The presence of one vascular complication increased the probability of developing another major vessel complication. The relative risk for arterial site is 114 and for venous site lesion is 18.

Recent major vessel involvement in these patients was treated with 1 mg/kg of oral prednisolone pulse, with 1 to 2 mg/kg of oral cyclophosphamide per day for the first 1 to 2 months, after which appropriate maintenance therapy was given for the next 1 to 2 years. Anticoagulants with warfarin were included for patients with thrombosed vessels, in the absence of aneurysmal arteries.

Surgical management included two successful femoral aneurysmectomies and a Teflon graft insertion for an aortic aneurysm in one patient² and a pulmonary lobectomy for a patient with hemoptysis due to an arterial aneurysm fistula into the bronchus.

Skin manifestations, in form of erythema nodosum-like skin lesions were seen in 69% of the patients with vascular complications compared to 13.6% of erythema nodosum in patients without vascular involvement.

Males had twice the rate of vascular manifestations as females (p < 0.0001). Other clinical manifestations such as positive pathergy tests, uveitis and skin lesions were also observed. Positive pathergy tests with disposable 21 G needle were observed in 83.3% of patients with vascular involvement and 69% of all 343 patients. Uveitis had no statistically significant relation with vascular complications in the patients with vascular involvement (p = 0.6).

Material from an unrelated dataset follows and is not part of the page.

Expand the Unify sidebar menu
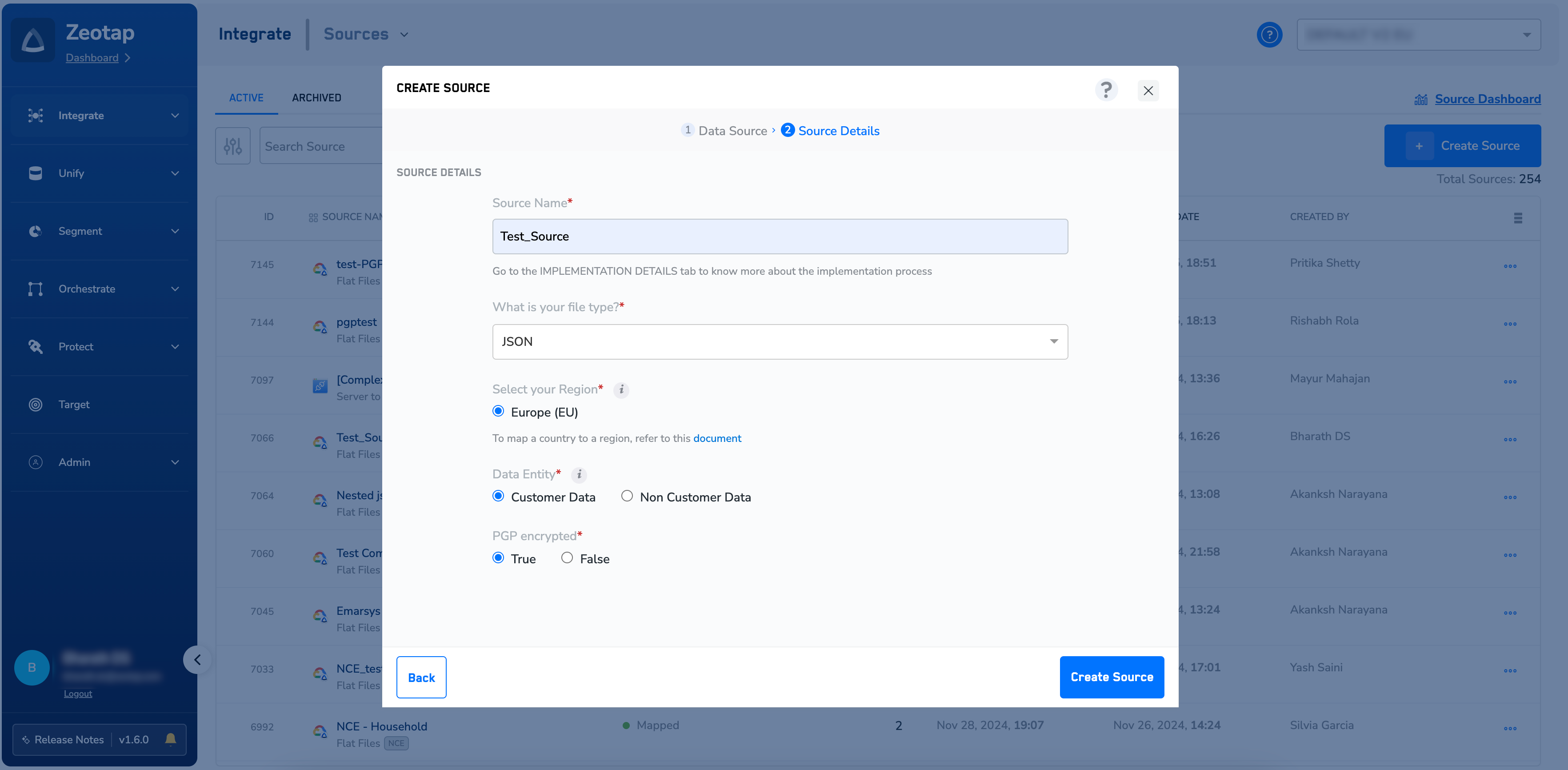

Vascular involvement of BD affects both arteries and veins of all sizes. A wide range of vascular involvement (7%–29%) has been reported in the literature and accounts for most of the deaths due to BD. Among the arterial lesions, which are estimated to be up to 3.6% of all vascular lesions, about 2/3 are aneurysms, often multiple, and 1/3 are thrombotic.^1,3 Davatchi et al found 308 (8.9% ± 1%) patients with vascular manifestations of Behçet’s disease among 3,443 Iranian patients with BD.⁴ The vascular manifestations included phlebitis (6.3%, 217/3443), large vein thrombosis (1%, 34/3443), arterial thrombosis (2 patients) and aneurysms (9 patients). ⁴ In another study, Koc et al, studied the prevalence of large vessel arterial and venous lesions in 137 Turkish patients and showed that 49 patients had arterial lesions, 181 had venous lesions and 498 had combined arterial and venous lesions. They also showed that DVT of the extremities or trunk and intracranial venous sinus thrombosis, often accompanied superficial thrombophlebitis in 30% to 40% of patients.⁵

Figure. Multiple pulmonary artery aneurysm and pulmonary artery thrombosis.

Our findings reconfirm previous reports that the duration of BD has no significant relation to vascular complications.^6,7 Nonetheless, we found a significant correlation between the presence of superficial thrombophlebitis and development of DVT in other sites (p < 0.001). These findings are similar to those reported by Koc et al.⁵ Despite the poor prognosis of patients with BD and the presence of aortic or pulmonary artery aneurysms in BD patients,^5–7 no mortalities occurred in our study.

Most other clinical manifestations, such as uveitis, had no statistically significant relationship with the presence of vascular complications. The only exception was a skin manifestation in the form of erythema nodosum-like lesions, which occurred in 69% of patients with vascular complications of BD compared to only 13.6% of patients without vascular manifestations of BD.

Table 4. Sites of deep vein thrombosis among 48 patients with vascular complications of Behçet’s disease.

Pop = Popliteal; Femo = femoral; IVC = inferior vena cava; SVC = superior vena cava; Sub = subclavian; Jug = jugular; Inom = inominate.

It can be concluded that vascular complications in BD are common, fatal and often involves multiple vessels. The frequency and the pattern of vascular complications in this study were not found to be significantly different from other countries. Although there is no association between the duration of the disease and the onset of vascular manifestations, an average interval of 5^_6 years is found between the onset of disease and vascular involvement. Rheumatologists should be aware of such complications and study all the vascular system in case of one vascular finding in BD patients.